6) Silih bergantinya kabinet karena pergolakan politik dalam negeri.
7) Defisit APBN yang terus meningkat yang ditutup dengan mencetak uang baru.
8) Tingkat produksi yang merosot sampai 60% (1952), 80% (1953) dibandingkan produksi tahun 1938.
b. Rencana dan Kebijaksanaan Ekonomi
Memang sebelum pemerintahan Soeharto, Indonesia telah memiliki empat dokumenn perencanaan pembangunan, yakni :
1) Rencana dari Panitia Siasat Pembangunan Ekonomi yang diketuai Muhammad Hatta (1947).
2) Rencana Urgensi Perekonomian (1951) yang diusulkan oleh Soemitro Djojokusumo.
3) Rencana Juanda (1955) Rencana Pembangunan Lima Tahun I meliputi kurun waktu 1956-1960.
4) Rencana Delapan tahun “Pembangunan Nasuional Semesta Berencana” pada masa demokrasi terpimpin ala Soekarno (Didin S. Damanhuri,…..)
Mengingat situasi keamanan (Agresi Belanda 1947, 1948, pemberontakan PKI di Madiun 1948) dan silih bergantinya kabinet maka tidak dimungkinkan adanya program kebijaksanaan yang bisa dijalankan secara konsisten dan dan berkesinambungan. Antara tahun 1949-1959 terjadi 7 kali pergantian kabinet (yang rata-rata berumur 14 bulan) sehingga cukup sulit menilai program ekonomi apa yang telah berhasil diterapkan masing-masing. (Mubyarto, 1988).
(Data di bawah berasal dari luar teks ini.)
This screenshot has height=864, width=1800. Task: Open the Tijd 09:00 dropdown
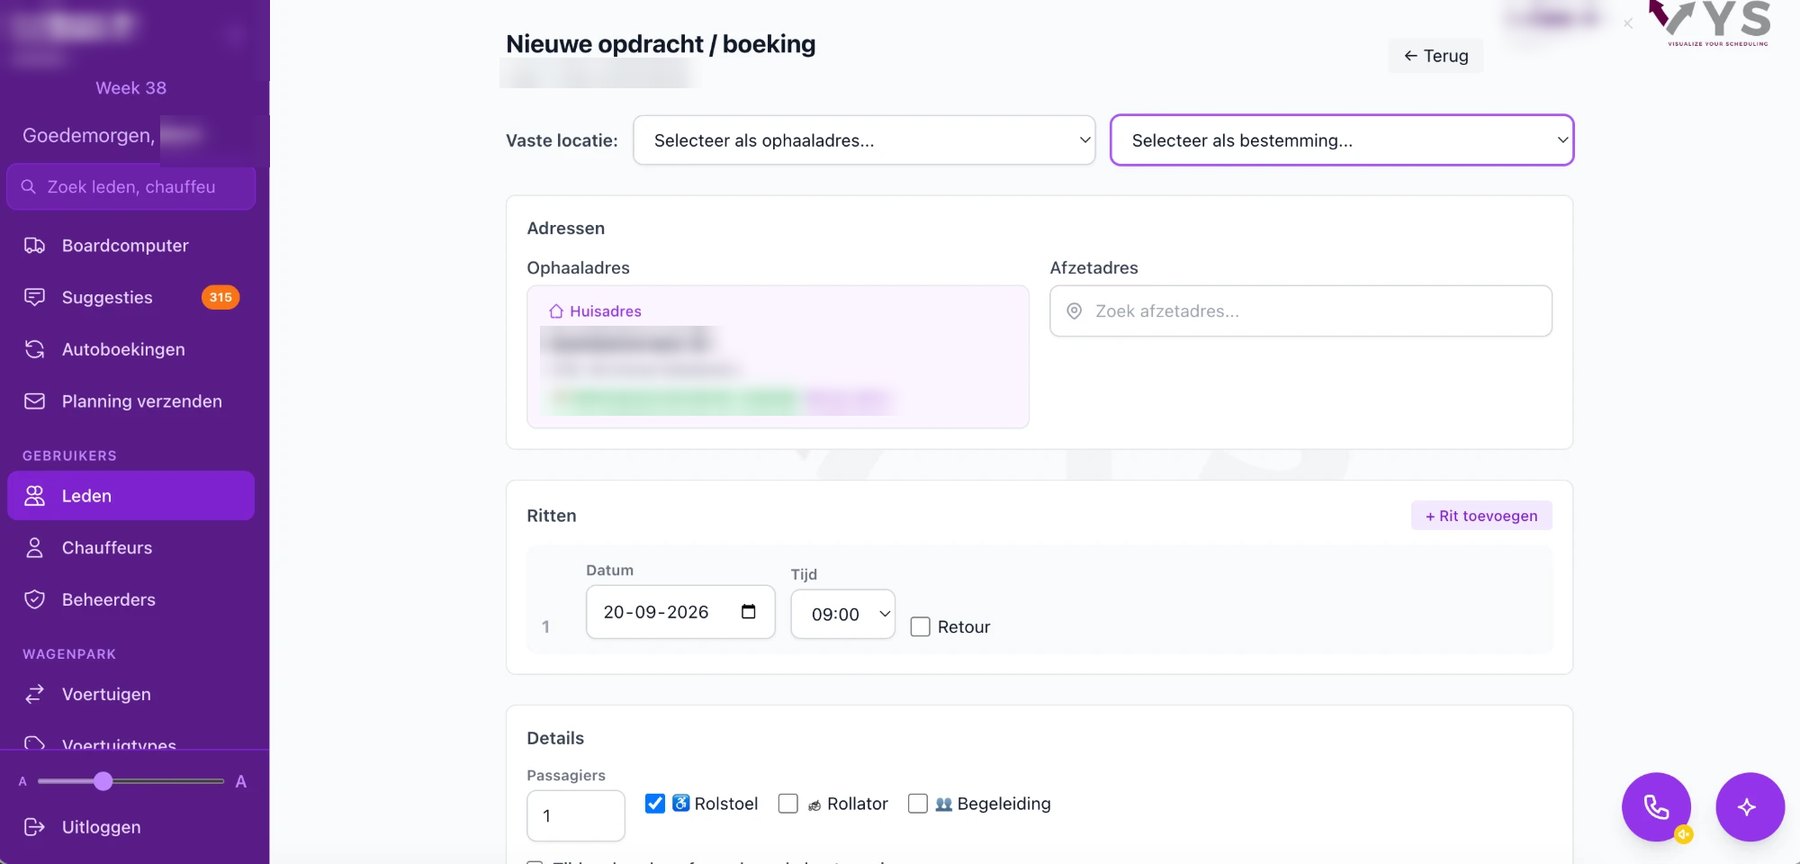tap(843, 614)
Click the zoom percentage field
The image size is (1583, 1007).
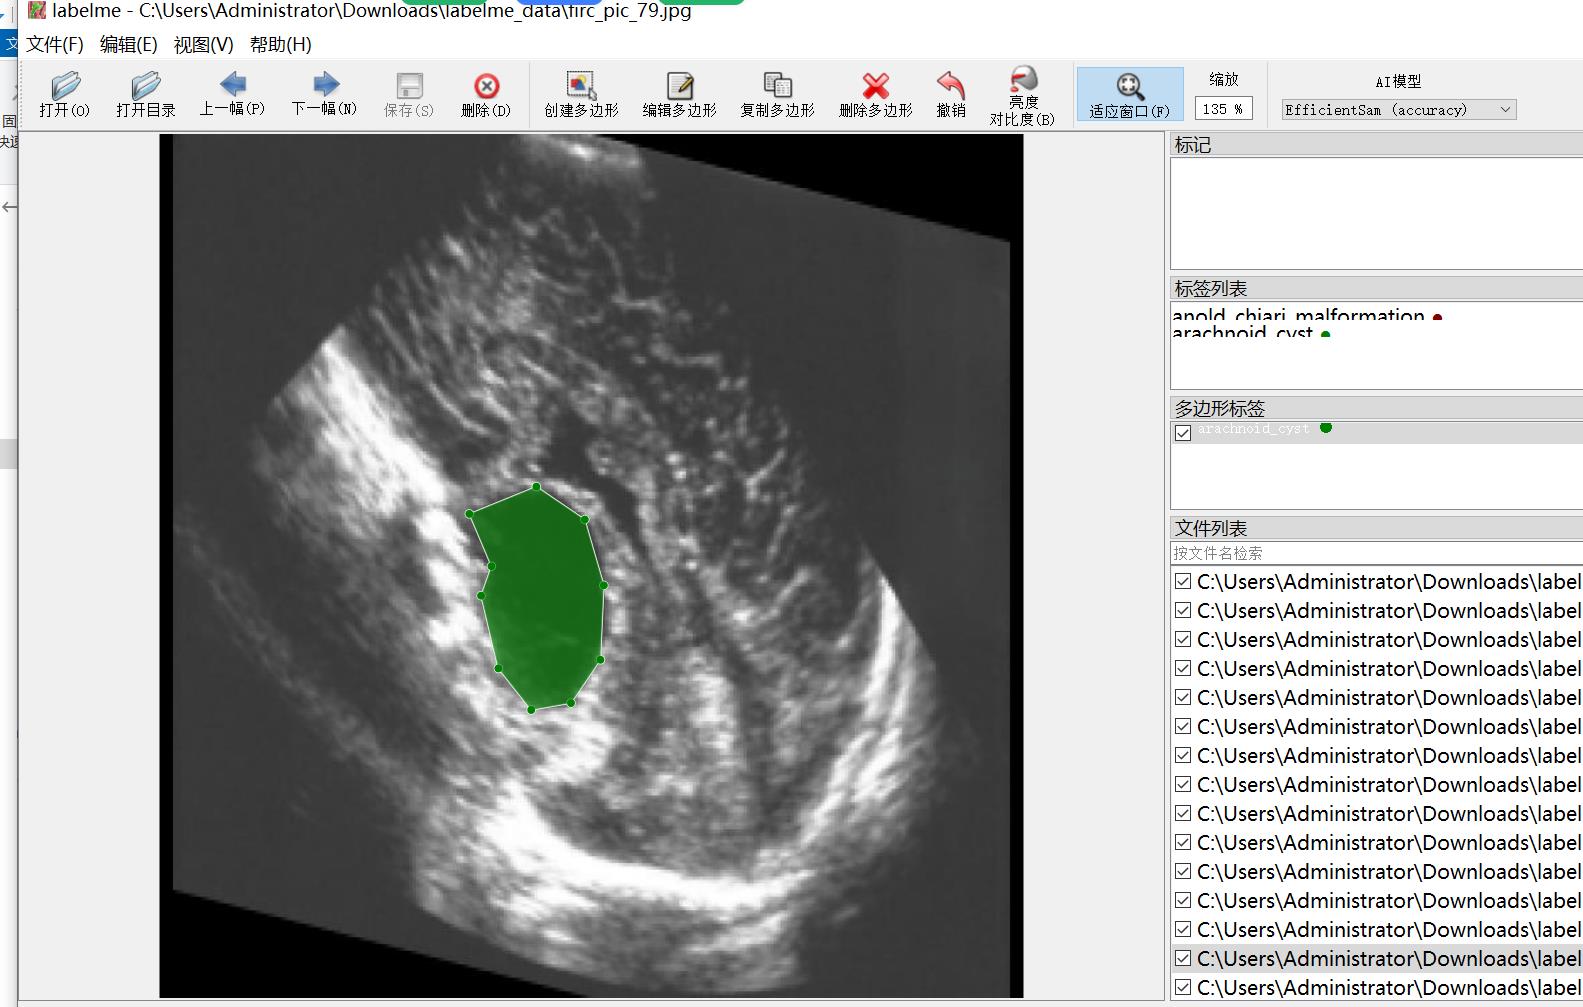(x=1223, y=109)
Pada awal tahun 50-an kebijaksanaan moneter di negara ini cenderung bersifat konservatif (jumlah uang yang beredar tumbuh dengan mantap, tetapi terkendalikan dengan laju 22 % per tahun antara 1951 – 1956). Kemudian selama tahun-tahun terakhir dasawarsa 50-an jumlah uang yang beredar tumbuh dengan lebih cepat antara 1956 – 1960). Kebijaksanaan moneter selanjutnya semakin terkesan sebagai hasil sampingan dari dunia politik dan dari kebutuhan untuk membiayai defisit APBN yang semakin membesar (Stephen Grenville dalam Anne Booth dan Peter Mc Cawley, ed., 1990).
Referensi :
Tambunan, Tulus T.H. (2001), Perekonomian Indonesia, Jakarta : Ghalia Indonesia.